Friday, October 8, 2021

Another rite. . .

As everyone knows, boomers have taken over Facebook and everyone younger has moved on -- many to Tik Tok.  It is sort of a video Twitter -- few characters, brief, and heavy on the visual.  It is both informational and entertainment.  Perhaps we might invent a new rite for the Divine Service -- a Tik Tok rite.  Brief, visual, and with few words, it would probably end up more law than gospel.  But that has always been the Achilles' heel of the internet.  It is good at judgment -- much better than encouragement and eve when it makes a statement, that statement is often taken as judgment.  It is like YouTube with a character and time limit.  So what can the Church do with such a platform.  I hope not much.

We are constantly urged to get on board and ride the beginning of the technology wave but at what cost?  Could it be that the best thing we could do is to be slow and deliberate in our use of social media platforms and embracing the newest formats being offered to us?   The reality is that our quickness to embrace some of these media only taints the Gospel with the weaknesses of these media.  Because our people do not know the difference between what is virtual and real, what is true and false, and what is trustworthy and what is not, adding the Gospel to this uncertainty undermines the credibility of that Gospel.
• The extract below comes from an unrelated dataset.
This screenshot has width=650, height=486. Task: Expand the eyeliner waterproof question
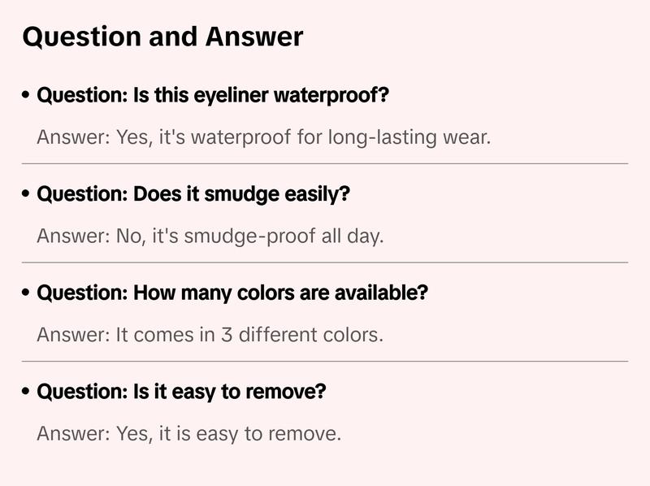(213, 96)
Furthermore, there is so much information available and our people are so overwhelmed with information they neither need nor can use, adding the Gospel to that information, passively received, places that Gospel in a category that undermines its very purpose and benefit.  We need to be careful because the world is on information overload and adding to that overload will not itself help them to know Jesus Christ and the power of His resurrection.

While it would be foolish to say that there is no benefit to online preaching and teaching, we must admit that these are not at all the same as in person.  It may be obvious that baptism and Holy Communion cannot be received online, it is no less true that confession and absolution and preaching are not the same when viewed on a screen and/or heard in the ear as they are in person.  Trying to compress the Gospel to fit the character limits of these platforms or to choose one brief image to summarize everything that happens in the Divine Service confuses more than it clarifies.  If we are to use some of these media we must be very careful.

Finally, it does the Church and the faith no good to simply pass on the stock images and sayings that have circulated all over.  The Church will do best to develop a brand and style that is consistent with who they are in person and what they believe, teach, and confess.  The Church will do best to pick and choose media that can be used effectively and with integrity rather than trying to use every medium or simply reposting what is on one platform everywhere.